Michigan Central Railroad started purchasing land around 1908 for the new train station, according to HistoricDetroit.org. The depot opened in late 1913 and was designed by the same architects who created New York’s Grand Central Terminal. With towering pillars, marble floors, chandeliers and high-arching windows, the terminal’s passenger waiting room was a sight to behold. Detroit architectural historian W. Hawkins Ferry wrote that in its heyday, the train station “symbolized the gateway to the city of Detroit and reminded people of the Roman Baths of Caracalla.”


The emergence of interstates and increased travel by car and plane led to fewer people taking trains. In 1985, the station handled only 82,408 passengers. That number tumbled to 64,097 a year later. Great Lakes World Trade Center bought the station and office tower in 1985 and developers planned to turn it and some adjacent real estate into offices, shopping plazas and parks that would attract development. The federal government withdrew a $3.25 million grant in 1987 because insufficient renovation progress was being made, and the station shut down the following year. After it closed, anything valuable was stolen or destroyed and the building became a popular spot for squatters, vagrants and urban explorers.


Businessman Manuel “Matty” Moroun bought the building in the mid-1990s after a previous owner defaulted on a loan. Moroun’s interest in rail and trucking transport led to the purchase, a spokesman said at the time. But an anchor tenant could not be found and renovations would be delayed. Many looked at the former grand structure as part of the blight spreading across parts of Detroit. Plans by the city to buy the station and turn it into a police headquarters fell through. In 2009, the City Council passed a resolution seeking emergency demolition of the structure, but it didn’t happen. Some renovation work was done shortly thereafter, including the replacement of broken windows and the roof, to make it less of an eyesore.

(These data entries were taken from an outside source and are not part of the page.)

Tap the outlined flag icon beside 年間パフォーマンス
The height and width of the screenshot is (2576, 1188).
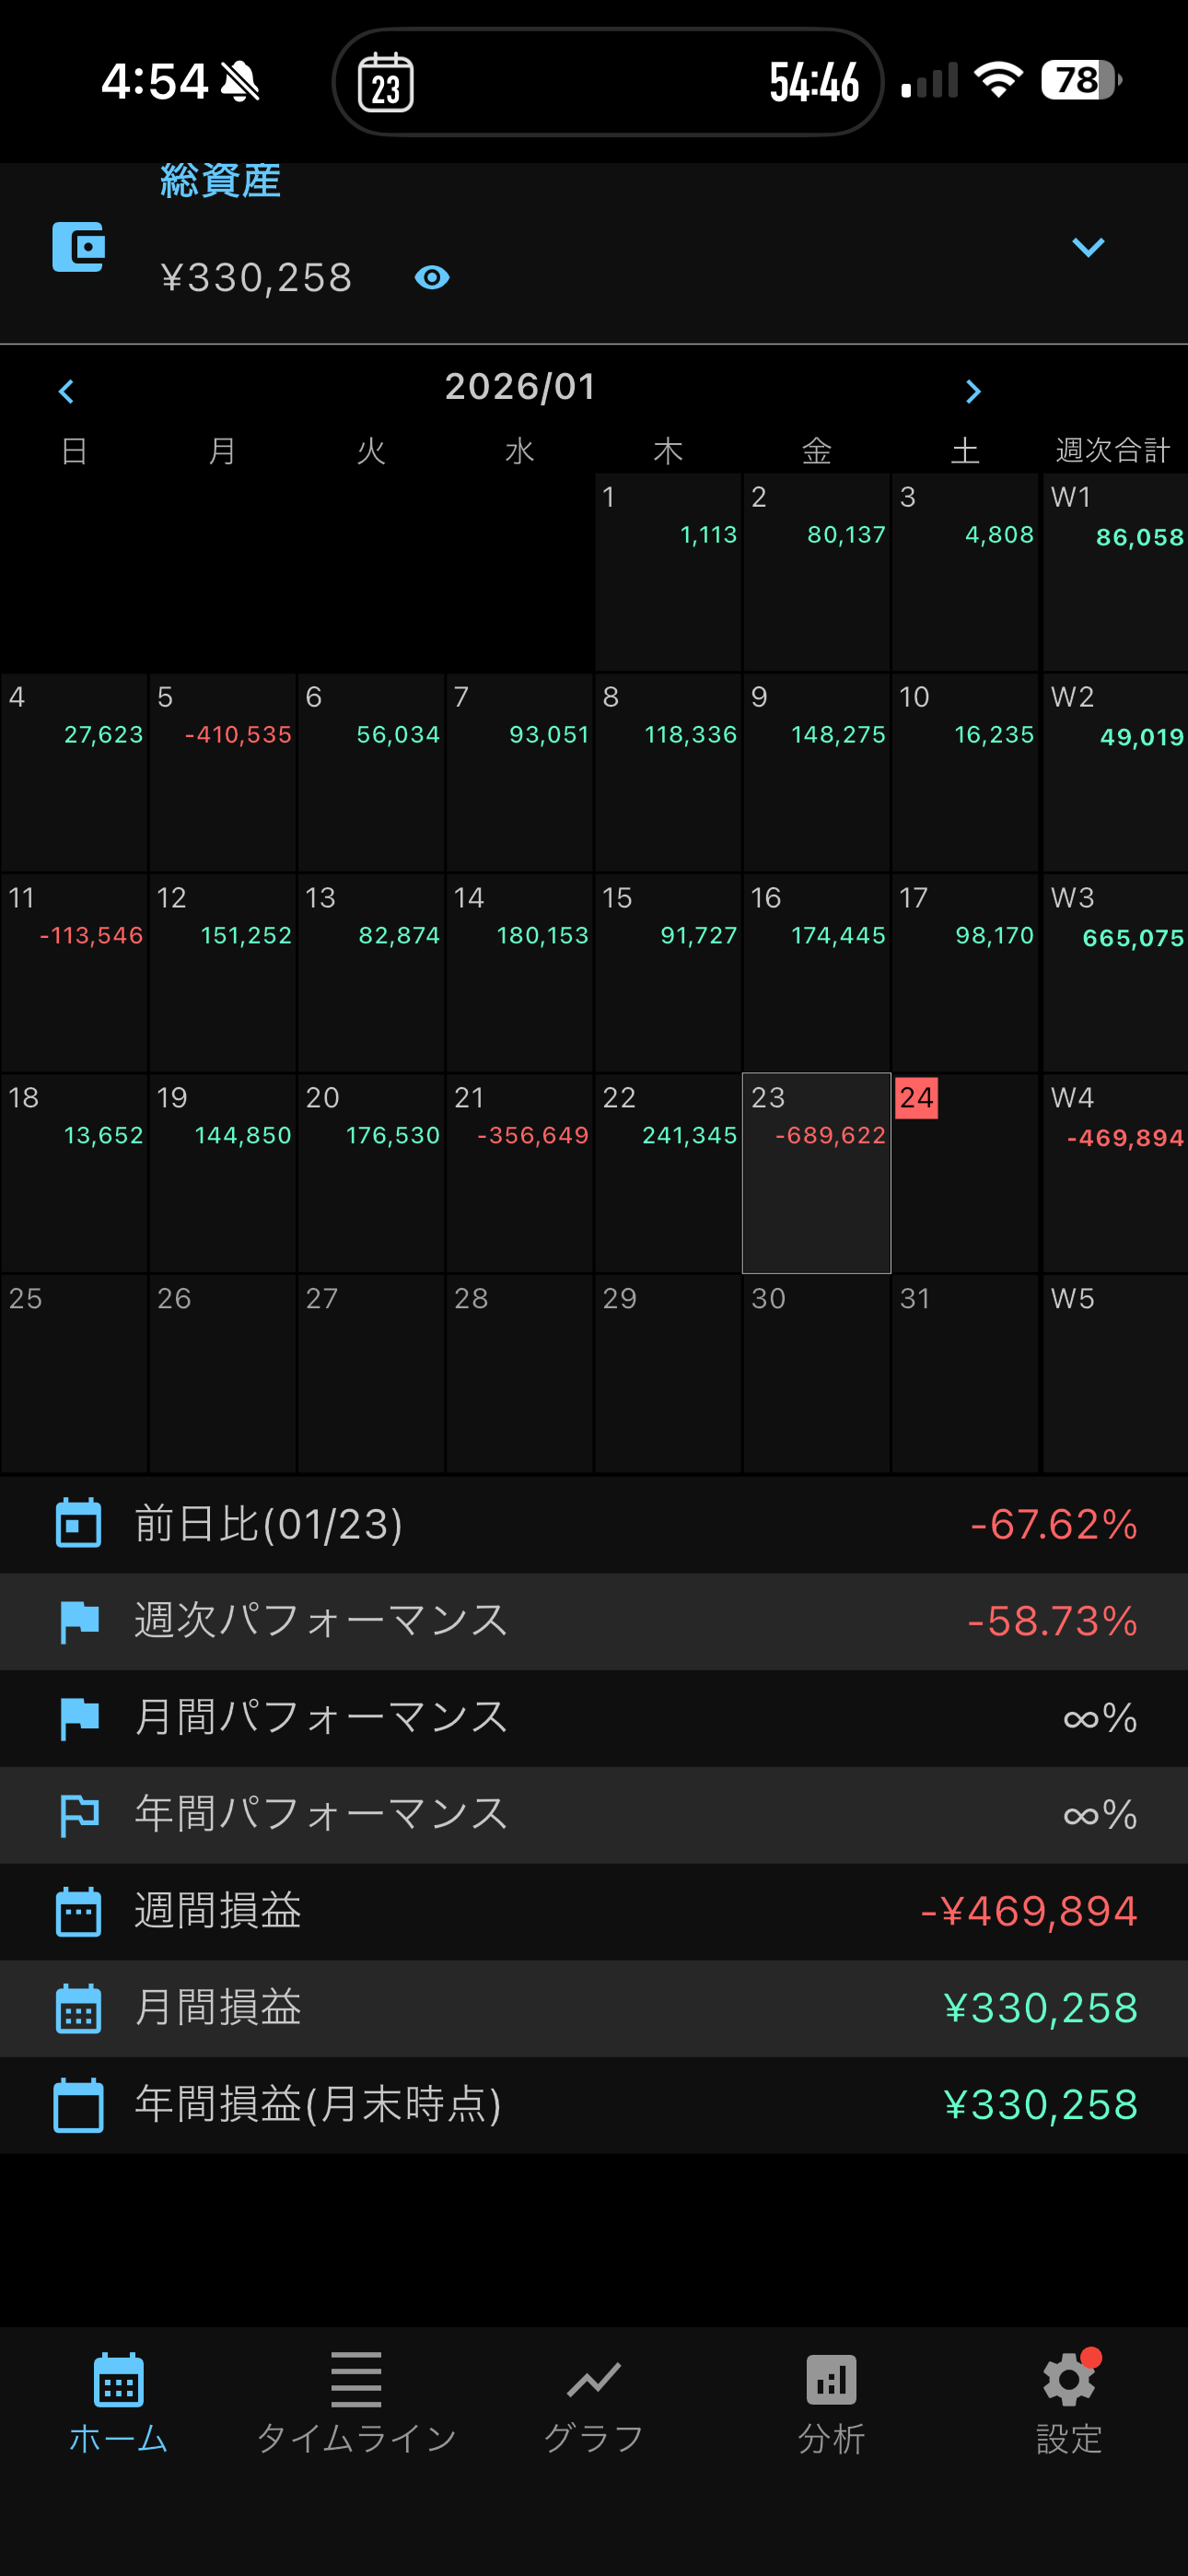(x=78, y=1813)
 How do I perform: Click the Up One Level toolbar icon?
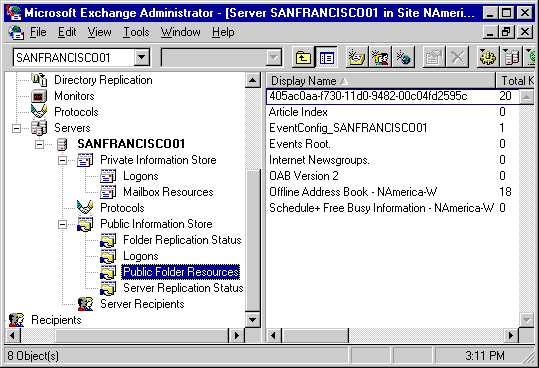[x=303, y=57]
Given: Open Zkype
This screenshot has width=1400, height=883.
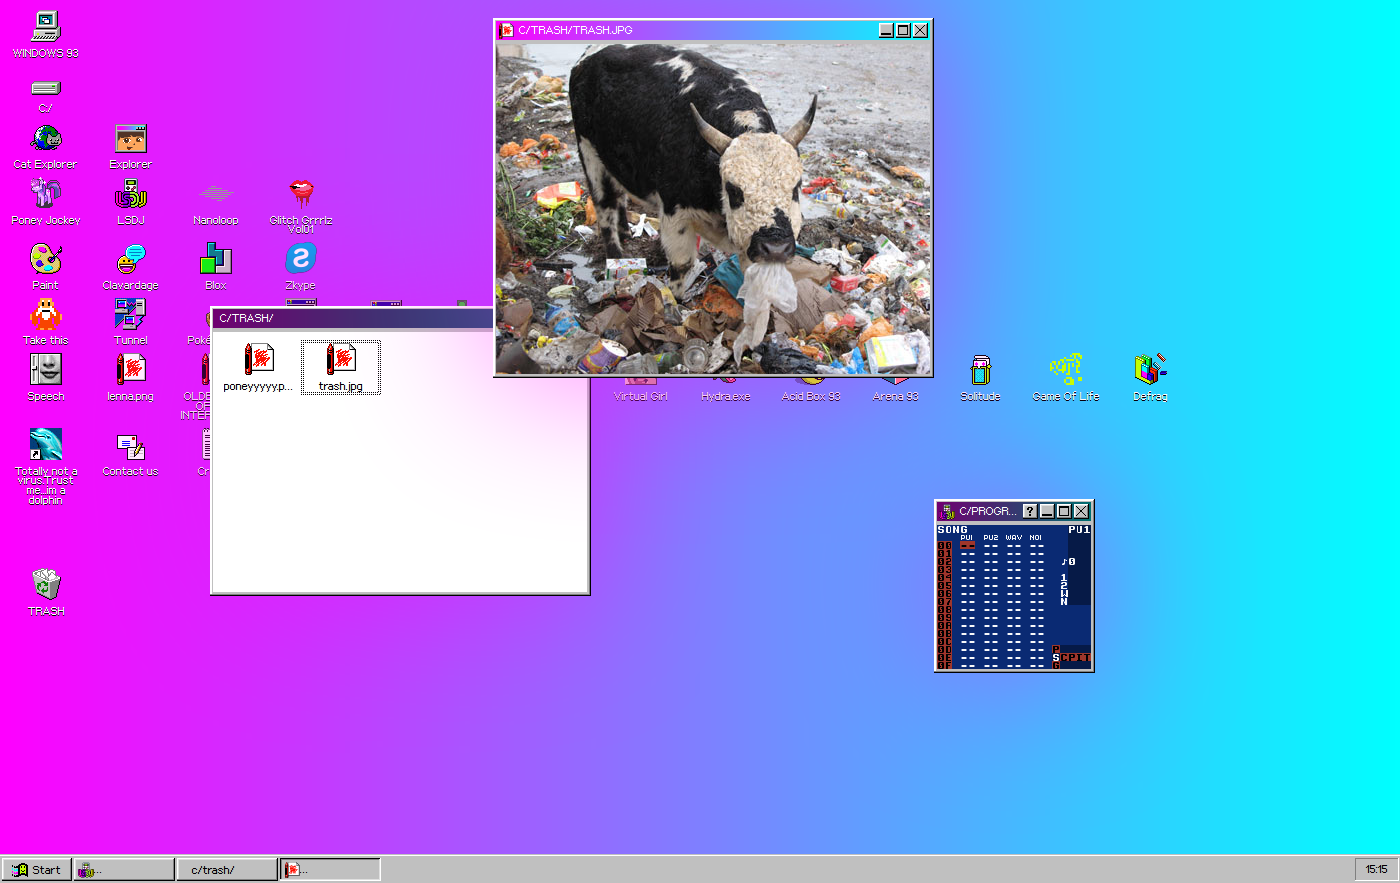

Ford announced last year that it was going to move its autonomous and electric vehicle business and strategy teams to Corktown. In addition to the train station, Ford owns several other neighborhood properties that will be renovated and rehabbed. The company already has started moving about 200 workers into a refurbished former factory a few blocks from the station. The automaker estimates the size of its campus at about 1.2 million square feet. The station and office tower is expected to anchor the automaker’s research and development of self-driving vehicles. It also gives Ford a presence in Detroit which continues to rebound after exiting bankruptcy in 2014.


Ford’s ownership of the Michigan Central station means more to the city than just the redevelopment of another eyesore. It is expected to bring thousands of tech-related workers into the downtown area and to spur the grown of Corktown, which is among the city’s neighborhoods that have become trendy in recent years.